When quantum theory is applied to space at the smallest possible scale, space itself becomes unstable. Rather than remaining perfectly smooth and continuous, space and time destabilize, churning and frothing into a foam of space-time bubbles. Little bubbles of space and time can form spontaneously. If space and time are quantized, they can fluctuate, Virtual space-times can be created just as virtual particles can be.
In quantum physics, if something is not forbidden, it necessarily happens with some non-zero probability, so if it’s possible for these bubbles to form, they certainly will. Just as particles and antiparticles that snap in and out of nothingness, bubbles of space-time can do the same. But how can an infinitesimal space-time bubble convert into a massive universe that hosts 100 billion galaxies?
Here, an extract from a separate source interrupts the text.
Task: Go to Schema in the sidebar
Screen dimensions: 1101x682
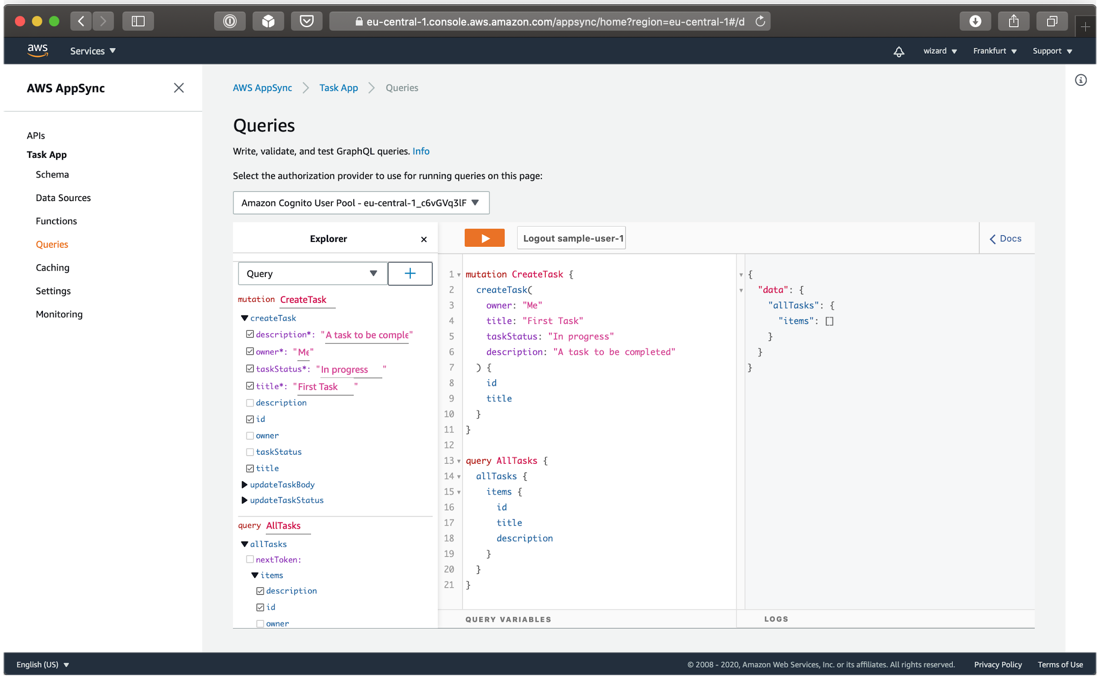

Cosmic inflation can make such bubble survive. Inflation theory proposes that in the immediate aftermath of the Big Bang, the universe expanded much faster than it did later. A fraction of a second after the Big Bang, the quantum-sized bubble of space expanded extremly fast. In an incredibly brief moment, it went from being smaller than the nucleus of an atom to the size of a grain of sand. When the expansion finally slowed, the force field that had powered it was transformed into the matter and energy that fill the universe today.
That explains why the cosmic microwave background, the faint remnant of radiation left over from the Big Bang, is almost perfectly uniform across the sky. If the universe had not expanded so rapidly, we would expect the radiation to be patchier than it is.
Inflation also gave cosmologists the measuring tool they needed to determine the underlying geometry of the universe. It turns out this is also crucial for understanding how the cosmos came from nothing.
Einstein’s theory of general relativity tells us that the space-time we live in could take three different forms. It could be as flat as a table top. It could curve back on itself like the surface of a sphere, in which case if you travel far enough in the same direction you would end up back where you started. Alternatively, space-time could curve outward like a saddle.
On the largest observable scale our universe is flat. That is crucial, because only a flat universe is likely to have come from nothing.
Everything that exists, from stars and galaxies to the light we see them by, must have sprung from somewhere. We already know that particles spring into existence at the quantum level, so we might expect the universe to contain a few odds and ends. But it takes a huge amount of energy to make all those stars and planets.
Where did the universe get all this energy? Bizarrely, it may not have had to get any. That’s because every object in the universe creates gravity, pulling other objects toward it. This balances the energy needed to create the matter in the first place.
Physicists have calculated that in a flat universe the energy of matter is exactly balanced by the energy of the gravity the mass creates. But this is only true in a flat universe. If the universe had been curved, the two sums would not cancel out.
Quantum mechanics tells us that “nothing” is inherently unstable, so the initial leap from nothing to something may have been inevitable. Then the resulting tiny bubble of space-time could have burgeoned into a massive, busy universe, thanks to inflation. The laws of physics as we understand them make it eminently plausible that our universe arose from nothing – no space, no time, no particles, nothing that we now know of.
If one space-time bubble popped into existence and inflated to form our universe, what kept other bubbles from doing the same? When a new universe stops inflating, it is still surrounded by space that is continuing to inflate. That inflating space can spawn more universes, with yet more inflating space around them. So once inflation starts it should make an endless cascade of universes – an eternal inflation.
Those universes might be profoundly different to ours. The universe next door might have five dimensions of space rather than the three – length, breadth and height – that ours does. Gravity might be ten times stronger or a thousand times weaker, or not exist at all. Matter might be built out of utterly different particles.